#### Task details
Please copy each line from the entries that contains the string "agent".

#### Data records
--- START ---

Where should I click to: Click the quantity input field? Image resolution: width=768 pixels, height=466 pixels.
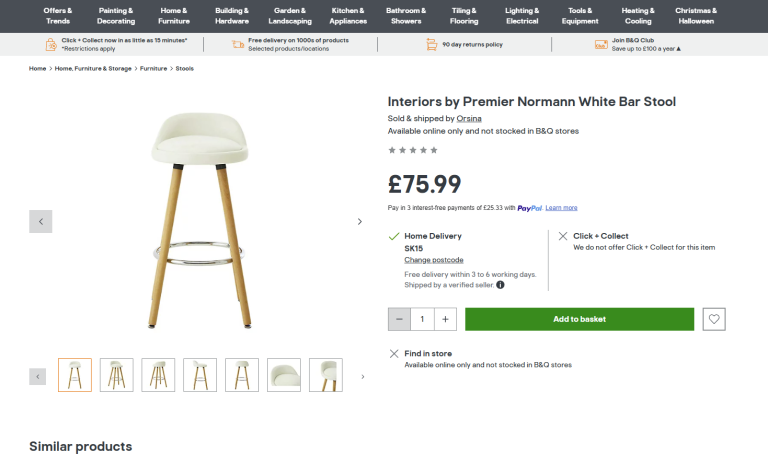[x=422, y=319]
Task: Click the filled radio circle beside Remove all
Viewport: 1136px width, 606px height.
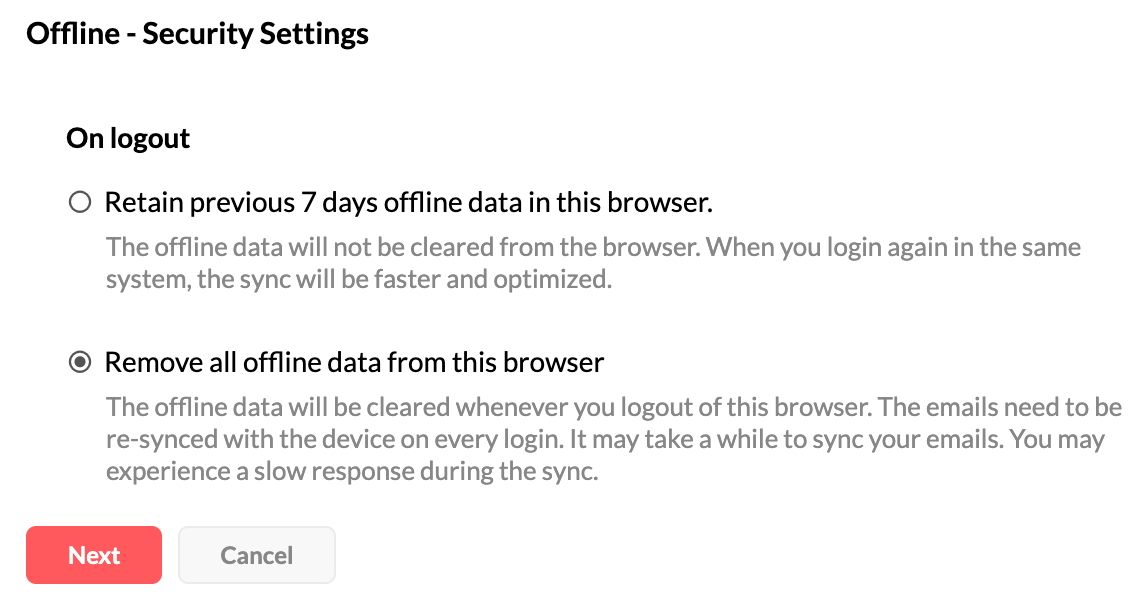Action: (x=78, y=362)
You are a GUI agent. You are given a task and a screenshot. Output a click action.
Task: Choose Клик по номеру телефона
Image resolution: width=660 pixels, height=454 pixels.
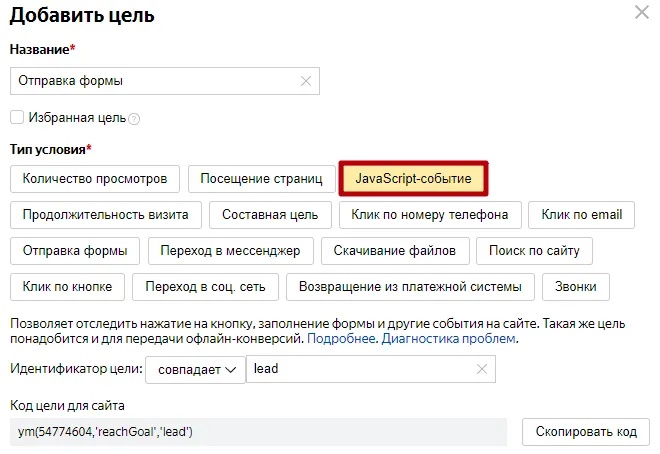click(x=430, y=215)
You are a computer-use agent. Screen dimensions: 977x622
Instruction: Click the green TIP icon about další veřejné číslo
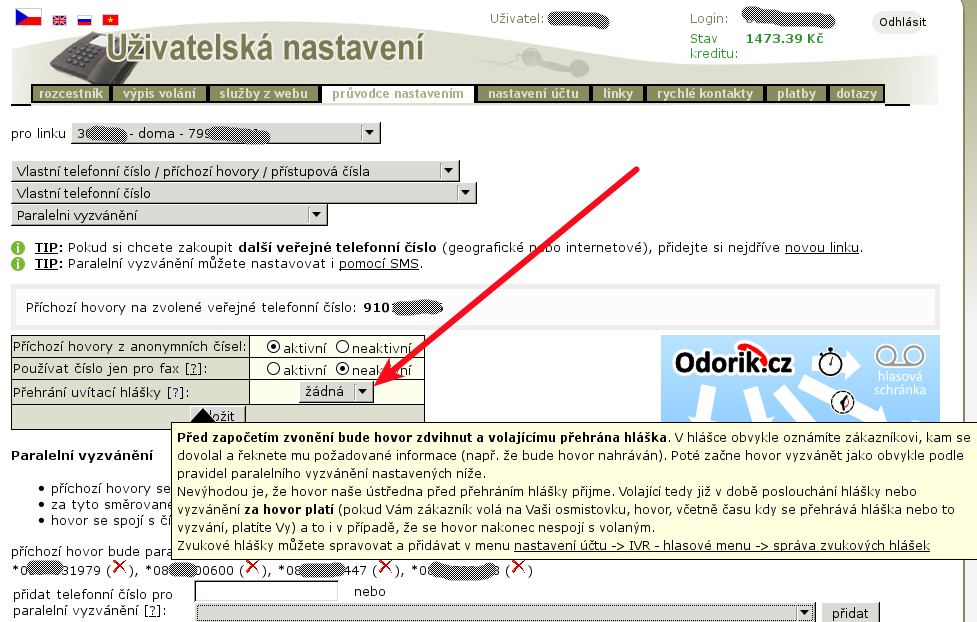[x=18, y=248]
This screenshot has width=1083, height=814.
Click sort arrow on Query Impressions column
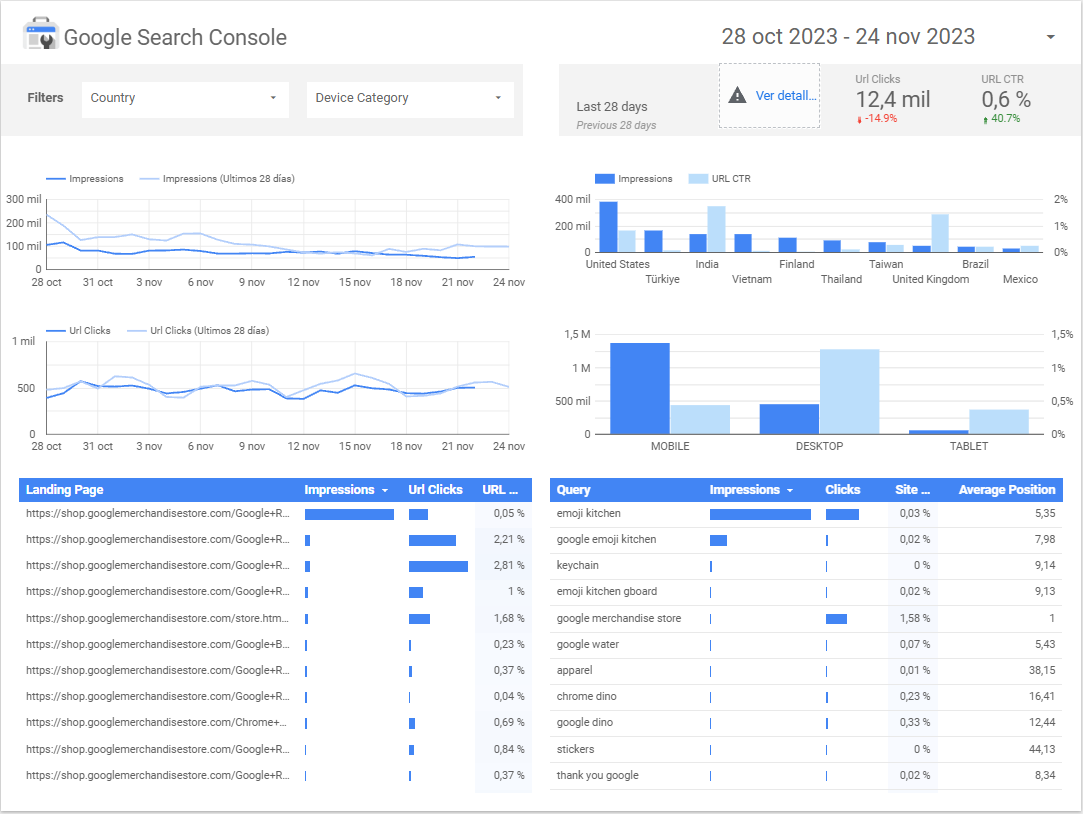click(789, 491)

--- END ---
--- START ---

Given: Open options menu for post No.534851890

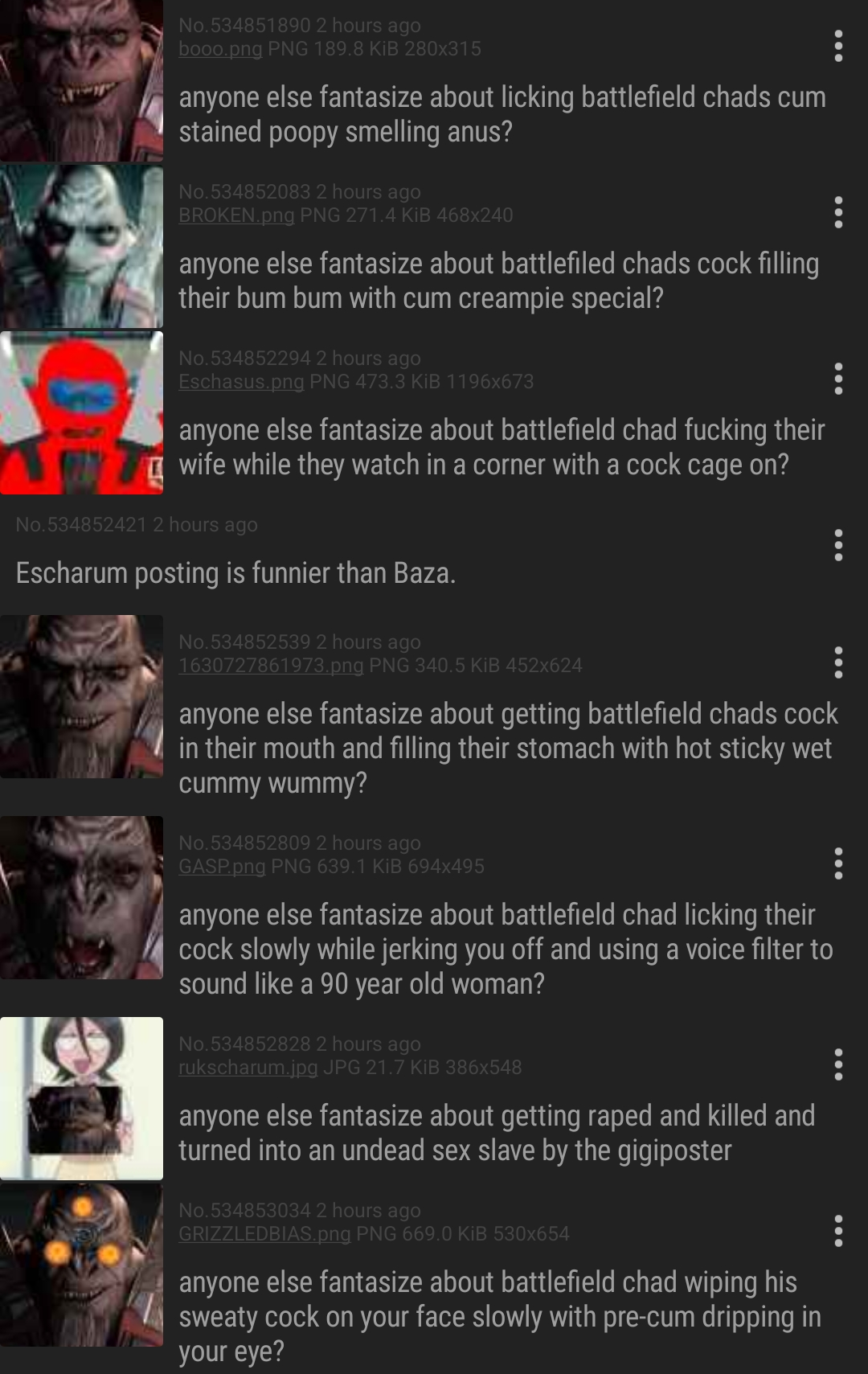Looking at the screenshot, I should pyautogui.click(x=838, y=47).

--- END ---

#### Result
You are a GUI agent. You are given a task and a screenshot. Output a click action.
You are a computer-use agent. Screen dimensions: 977x622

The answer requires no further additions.